Roman baut auf Song auf
In diesem Jahr hat Hunger ihren Debütroman veröffentlicht. „Walzer für Niemand“ heißt der, benannt nach einem berührenden Song von ihr aus dem Jahr 2008, damals erschienen auf ihrem zweiten Album „Monday’s Ghost“. Die Idee dazu hatte Hunger schon vor rund 20 Jahren. „Es gibt eine Theorie unter Songwritern – ich weiß nicht, ob das vielleicht bei Schriftstellern sogar ähnlich ist –, die lautet: Ihr schreibt eigentlich immer dasselbe Lied, nur in anderen Variationen. Ich habe mich daraufhin gefragt, welcher Song das bei mir sein könnte, der phänotypisch für alle meine Werke steht. Das wäre dann wohl ,Walzer für Niemand’“, erklärte Hunger neulich im Interview mit dem Redaktionsnetzwerk Deutschland. Die Grundidee für ihren Roman sei dann daraus erwachsen, dass sie überlegt habe, dieses Lied mit seinem Text noch einmal aufzufächern. Hunger: „Ich wollte es noch einmal neu als Roman interpretieren.“
Entstanden ist so ein ebenso abgründiger und tragikomischer wie poetischer Coming-of-Age-Roman, der davon erzählt, „was wir verlieren müssen, um etwas zu werden“, wie es ihr Verlag Kiepenheuer & Witsch formuliert.
Ziemlich beste Freunde
Es geht darin um ein Mädchen und ihren besten Freund Niemand. Die beiden sind Kinder von Militärattachés, entsprechend ist ihr Aufwachsen geprägt von ständigen Ortswechseln. Diese Prämisse legt schon nahe, dass es sich bei Niemand wohl um einen imaginären Freund handelt, der das Mädchen über die Einsamkeit hinwegtröstet. Daneben hilft den beiden die Musik, in ihr können sie sich verlieren, gemeinsam.

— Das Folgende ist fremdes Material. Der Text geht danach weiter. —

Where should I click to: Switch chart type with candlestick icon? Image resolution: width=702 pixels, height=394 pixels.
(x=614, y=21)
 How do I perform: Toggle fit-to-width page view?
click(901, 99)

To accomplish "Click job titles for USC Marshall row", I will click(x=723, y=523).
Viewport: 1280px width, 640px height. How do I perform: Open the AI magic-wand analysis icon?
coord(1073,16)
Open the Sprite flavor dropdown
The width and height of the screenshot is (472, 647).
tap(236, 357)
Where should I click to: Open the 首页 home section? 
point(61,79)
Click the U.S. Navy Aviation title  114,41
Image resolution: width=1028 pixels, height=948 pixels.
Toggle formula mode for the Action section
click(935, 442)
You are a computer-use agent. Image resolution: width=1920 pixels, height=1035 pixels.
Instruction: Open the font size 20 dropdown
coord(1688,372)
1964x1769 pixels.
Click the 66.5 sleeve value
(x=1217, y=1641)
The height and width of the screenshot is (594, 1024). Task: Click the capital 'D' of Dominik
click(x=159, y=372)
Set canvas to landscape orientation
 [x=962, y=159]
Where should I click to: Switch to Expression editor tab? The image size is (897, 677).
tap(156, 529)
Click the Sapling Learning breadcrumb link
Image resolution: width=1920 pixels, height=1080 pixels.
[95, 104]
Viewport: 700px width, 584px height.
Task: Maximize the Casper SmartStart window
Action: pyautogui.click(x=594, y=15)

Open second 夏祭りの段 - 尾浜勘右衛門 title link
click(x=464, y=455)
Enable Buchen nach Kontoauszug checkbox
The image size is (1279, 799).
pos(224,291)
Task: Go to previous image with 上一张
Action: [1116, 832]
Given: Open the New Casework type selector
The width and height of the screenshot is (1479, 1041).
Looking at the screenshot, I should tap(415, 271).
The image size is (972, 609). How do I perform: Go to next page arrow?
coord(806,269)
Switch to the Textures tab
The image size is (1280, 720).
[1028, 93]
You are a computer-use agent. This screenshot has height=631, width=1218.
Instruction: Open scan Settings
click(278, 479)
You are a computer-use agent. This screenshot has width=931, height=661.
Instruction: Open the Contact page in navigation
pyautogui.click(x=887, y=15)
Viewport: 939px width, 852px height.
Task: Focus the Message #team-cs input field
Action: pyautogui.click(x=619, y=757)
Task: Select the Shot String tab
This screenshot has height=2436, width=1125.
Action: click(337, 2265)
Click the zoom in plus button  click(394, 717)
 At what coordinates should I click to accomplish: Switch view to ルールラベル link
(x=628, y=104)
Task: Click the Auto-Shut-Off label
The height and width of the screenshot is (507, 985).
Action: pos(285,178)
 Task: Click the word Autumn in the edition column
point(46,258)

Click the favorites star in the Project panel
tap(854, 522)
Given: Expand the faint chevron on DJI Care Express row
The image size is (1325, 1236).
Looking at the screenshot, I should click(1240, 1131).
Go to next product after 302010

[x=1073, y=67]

Doch dann bekommt die Freundschaft Risse. Während Niemand eine Obsession für die Volkskunde der Walserinnen, entwickelt, einem Bergvolk, von dem die Erzählerin abstammt, und während sie selbst erste eigene Lieder schreibt, bahnt sich eine Katastrophe an …
Hunger stellt „Walzer für Niemand“ in einer Mischung aus Lesung und Konzert Anfang 2026 in der Region vor: in Darmstadt und Karlsruhe.